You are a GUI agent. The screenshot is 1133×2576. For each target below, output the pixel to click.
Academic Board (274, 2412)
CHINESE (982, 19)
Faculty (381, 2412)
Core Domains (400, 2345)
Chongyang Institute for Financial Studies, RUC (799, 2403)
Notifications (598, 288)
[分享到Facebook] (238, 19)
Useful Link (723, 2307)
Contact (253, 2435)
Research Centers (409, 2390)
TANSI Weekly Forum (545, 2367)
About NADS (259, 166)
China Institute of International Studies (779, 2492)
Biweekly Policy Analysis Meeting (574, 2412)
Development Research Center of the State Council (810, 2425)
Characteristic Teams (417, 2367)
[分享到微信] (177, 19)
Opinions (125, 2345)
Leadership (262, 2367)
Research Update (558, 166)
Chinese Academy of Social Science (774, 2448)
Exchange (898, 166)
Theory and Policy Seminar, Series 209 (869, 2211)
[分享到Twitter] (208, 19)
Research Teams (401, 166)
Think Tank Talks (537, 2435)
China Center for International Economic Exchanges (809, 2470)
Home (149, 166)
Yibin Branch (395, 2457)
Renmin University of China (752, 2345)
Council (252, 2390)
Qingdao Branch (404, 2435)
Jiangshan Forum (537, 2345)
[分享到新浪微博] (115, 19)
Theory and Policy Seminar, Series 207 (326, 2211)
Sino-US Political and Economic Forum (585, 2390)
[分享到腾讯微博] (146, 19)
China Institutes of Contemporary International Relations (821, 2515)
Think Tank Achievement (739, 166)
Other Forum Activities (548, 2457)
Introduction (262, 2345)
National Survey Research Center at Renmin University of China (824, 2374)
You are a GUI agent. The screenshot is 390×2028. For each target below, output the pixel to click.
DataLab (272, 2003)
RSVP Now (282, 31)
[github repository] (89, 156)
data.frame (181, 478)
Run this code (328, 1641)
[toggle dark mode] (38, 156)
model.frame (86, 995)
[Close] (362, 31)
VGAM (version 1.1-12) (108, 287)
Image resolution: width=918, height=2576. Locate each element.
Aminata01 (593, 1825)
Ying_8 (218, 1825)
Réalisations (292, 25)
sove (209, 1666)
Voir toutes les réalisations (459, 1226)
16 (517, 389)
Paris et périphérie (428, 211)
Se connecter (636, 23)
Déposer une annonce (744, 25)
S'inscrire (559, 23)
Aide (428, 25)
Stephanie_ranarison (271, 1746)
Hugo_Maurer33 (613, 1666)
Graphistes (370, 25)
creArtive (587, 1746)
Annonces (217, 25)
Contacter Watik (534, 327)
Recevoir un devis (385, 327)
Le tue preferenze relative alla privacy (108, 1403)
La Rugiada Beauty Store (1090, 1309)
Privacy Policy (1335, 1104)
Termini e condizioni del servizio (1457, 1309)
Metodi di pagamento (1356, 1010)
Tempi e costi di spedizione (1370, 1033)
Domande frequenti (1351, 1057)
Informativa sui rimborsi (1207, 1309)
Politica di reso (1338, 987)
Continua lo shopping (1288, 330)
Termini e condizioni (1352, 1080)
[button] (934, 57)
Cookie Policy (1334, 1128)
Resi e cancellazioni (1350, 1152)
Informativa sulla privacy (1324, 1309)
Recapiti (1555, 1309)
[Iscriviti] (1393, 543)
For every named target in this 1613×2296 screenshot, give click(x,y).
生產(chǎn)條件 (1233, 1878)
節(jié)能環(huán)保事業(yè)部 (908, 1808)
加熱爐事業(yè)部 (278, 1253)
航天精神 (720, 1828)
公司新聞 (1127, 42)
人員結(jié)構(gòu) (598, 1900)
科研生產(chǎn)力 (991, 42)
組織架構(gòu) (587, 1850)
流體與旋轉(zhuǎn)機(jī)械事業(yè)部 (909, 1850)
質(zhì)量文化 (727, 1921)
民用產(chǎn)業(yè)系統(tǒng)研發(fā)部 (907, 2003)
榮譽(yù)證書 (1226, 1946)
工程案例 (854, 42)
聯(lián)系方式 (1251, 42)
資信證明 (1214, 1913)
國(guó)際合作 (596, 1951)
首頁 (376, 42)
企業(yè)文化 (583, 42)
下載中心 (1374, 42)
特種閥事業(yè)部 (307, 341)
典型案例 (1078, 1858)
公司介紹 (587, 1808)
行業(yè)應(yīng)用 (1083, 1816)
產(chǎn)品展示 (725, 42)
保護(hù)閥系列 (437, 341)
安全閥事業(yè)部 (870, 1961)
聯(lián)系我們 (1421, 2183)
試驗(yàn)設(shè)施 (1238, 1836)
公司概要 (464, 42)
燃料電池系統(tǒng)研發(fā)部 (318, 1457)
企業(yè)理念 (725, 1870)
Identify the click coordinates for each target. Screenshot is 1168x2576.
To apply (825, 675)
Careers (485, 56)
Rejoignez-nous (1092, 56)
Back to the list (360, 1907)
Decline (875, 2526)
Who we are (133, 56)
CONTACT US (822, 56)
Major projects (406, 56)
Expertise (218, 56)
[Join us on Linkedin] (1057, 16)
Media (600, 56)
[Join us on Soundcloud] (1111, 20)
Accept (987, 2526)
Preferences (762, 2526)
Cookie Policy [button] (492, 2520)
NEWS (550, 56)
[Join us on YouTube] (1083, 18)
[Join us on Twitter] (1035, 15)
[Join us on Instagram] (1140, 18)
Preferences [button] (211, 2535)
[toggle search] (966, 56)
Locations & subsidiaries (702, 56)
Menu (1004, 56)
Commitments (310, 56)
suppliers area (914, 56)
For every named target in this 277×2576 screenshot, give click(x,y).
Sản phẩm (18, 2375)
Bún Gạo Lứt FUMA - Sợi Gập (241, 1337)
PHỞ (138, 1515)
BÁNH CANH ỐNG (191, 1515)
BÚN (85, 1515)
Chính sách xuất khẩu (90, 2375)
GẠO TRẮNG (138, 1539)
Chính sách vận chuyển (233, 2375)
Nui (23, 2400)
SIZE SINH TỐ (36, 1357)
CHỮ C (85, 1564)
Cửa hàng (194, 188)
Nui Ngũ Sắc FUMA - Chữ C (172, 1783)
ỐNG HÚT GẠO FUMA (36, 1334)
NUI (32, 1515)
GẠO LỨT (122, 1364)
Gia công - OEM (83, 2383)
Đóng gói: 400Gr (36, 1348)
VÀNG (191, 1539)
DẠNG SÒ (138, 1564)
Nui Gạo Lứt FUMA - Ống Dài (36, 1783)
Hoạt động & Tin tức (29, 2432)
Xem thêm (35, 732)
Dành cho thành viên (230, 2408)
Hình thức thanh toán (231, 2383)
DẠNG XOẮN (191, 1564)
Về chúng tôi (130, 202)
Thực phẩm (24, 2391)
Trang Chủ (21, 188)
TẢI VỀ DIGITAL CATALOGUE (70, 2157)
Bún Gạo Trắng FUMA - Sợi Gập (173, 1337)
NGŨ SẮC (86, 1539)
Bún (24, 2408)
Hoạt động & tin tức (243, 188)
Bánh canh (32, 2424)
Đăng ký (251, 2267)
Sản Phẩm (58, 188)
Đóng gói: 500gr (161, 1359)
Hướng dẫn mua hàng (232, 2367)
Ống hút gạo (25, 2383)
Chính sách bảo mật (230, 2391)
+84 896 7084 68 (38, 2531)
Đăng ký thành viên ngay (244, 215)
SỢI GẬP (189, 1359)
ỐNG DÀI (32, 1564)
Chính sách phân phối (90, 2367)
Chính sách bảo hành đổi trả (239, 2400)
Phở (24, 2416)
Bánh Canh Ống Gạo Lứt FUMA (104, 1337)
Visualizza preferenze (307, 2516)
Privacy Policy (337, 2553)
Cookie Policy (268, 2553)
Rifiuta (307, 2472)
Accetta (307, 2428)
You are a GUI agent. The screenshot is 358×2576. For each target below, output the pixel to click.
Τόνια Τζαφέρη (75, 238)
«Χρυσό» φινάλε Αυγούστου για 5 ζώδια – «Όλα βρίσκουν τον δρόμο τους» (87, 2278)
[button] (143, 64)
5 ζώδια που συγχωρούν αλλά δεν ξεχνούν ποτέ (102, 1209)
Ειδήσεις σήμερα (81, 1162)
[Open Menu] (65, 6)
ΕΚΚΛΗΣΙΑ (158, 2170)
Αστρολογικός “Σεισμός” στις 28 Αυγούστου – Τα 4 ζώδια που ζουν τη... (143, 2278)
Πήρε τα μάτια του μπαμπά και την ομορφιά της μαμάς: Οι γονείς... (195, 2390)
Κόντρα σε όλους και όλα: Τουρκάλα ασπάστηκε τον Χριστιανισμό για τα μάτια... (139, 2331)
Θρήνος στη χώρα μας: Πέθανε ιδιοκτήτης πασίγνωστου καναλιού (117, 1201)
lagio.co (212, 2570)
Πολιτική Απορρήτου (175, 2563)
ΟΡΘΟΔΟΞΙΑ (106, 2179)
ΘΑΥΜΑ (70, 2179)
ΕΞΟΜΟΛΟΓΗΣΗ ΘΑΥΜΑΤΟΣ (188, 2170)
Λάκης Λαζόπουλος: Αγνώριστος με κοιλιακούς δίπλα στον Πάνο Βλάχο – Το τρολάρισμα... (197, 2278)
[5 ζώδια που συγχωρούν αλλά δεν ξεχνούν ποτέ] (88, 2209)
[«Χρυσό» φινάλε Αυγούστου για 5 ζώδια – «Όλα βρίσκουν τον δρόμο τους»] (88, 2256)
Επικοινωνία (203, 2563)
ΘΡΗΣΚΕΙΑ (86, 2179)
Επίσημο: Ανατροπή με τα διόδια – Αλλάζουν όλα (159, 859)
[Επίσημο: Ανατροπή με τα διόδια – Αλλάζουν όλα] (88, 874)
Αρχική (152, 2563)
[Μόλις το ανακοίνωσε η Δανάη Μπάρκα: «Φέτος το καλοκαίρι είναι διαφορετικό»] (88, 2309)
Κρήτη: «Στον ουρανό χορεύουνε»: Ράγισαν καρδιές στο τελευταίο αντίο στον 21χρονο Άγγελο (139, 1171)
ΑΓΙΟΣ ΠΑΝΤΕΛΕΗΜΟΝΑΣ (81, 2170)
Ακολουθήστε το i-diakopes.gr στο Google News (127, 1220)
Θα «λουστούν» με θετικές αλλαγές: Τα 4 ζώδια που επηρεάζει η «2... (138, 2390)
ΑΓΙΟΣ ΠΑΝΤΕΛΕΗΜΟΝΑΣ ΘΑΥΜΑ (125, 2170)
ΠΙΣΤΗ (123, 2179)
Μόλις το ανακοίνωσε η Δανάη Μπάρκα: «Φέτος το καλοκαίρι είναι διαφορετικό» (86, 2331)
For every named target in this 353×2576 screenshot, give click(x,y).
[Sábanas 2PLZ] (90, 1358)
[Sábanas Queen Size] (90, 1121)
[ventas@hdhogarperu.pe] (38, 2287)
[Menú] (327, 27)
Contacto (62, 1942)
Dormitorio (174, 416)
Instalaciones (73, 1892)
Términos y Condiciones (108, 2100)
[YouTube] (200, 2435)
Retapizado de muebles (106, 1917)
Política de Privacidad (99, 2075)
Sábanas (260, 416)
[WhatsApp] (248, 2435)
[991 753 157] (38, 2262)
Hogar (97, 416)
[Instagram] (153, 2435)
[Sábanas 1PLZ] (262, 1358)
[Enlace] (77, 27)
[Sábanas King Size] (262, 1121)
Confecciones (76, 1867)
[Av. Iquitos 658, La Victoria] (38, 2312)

________________________

Your task | From the entries above, copy every line where the word "below" shows up.

Solution |
You are a GUI agent. The screenshot is 1133×2576. For each target below, output the pixel to click.
You are a GUI agent. The screenshot is 390×2028. For each target below, output the pixel to click.
You are a GUI agent. The screenshot is 358×2576. For each target below, output the pixel to click.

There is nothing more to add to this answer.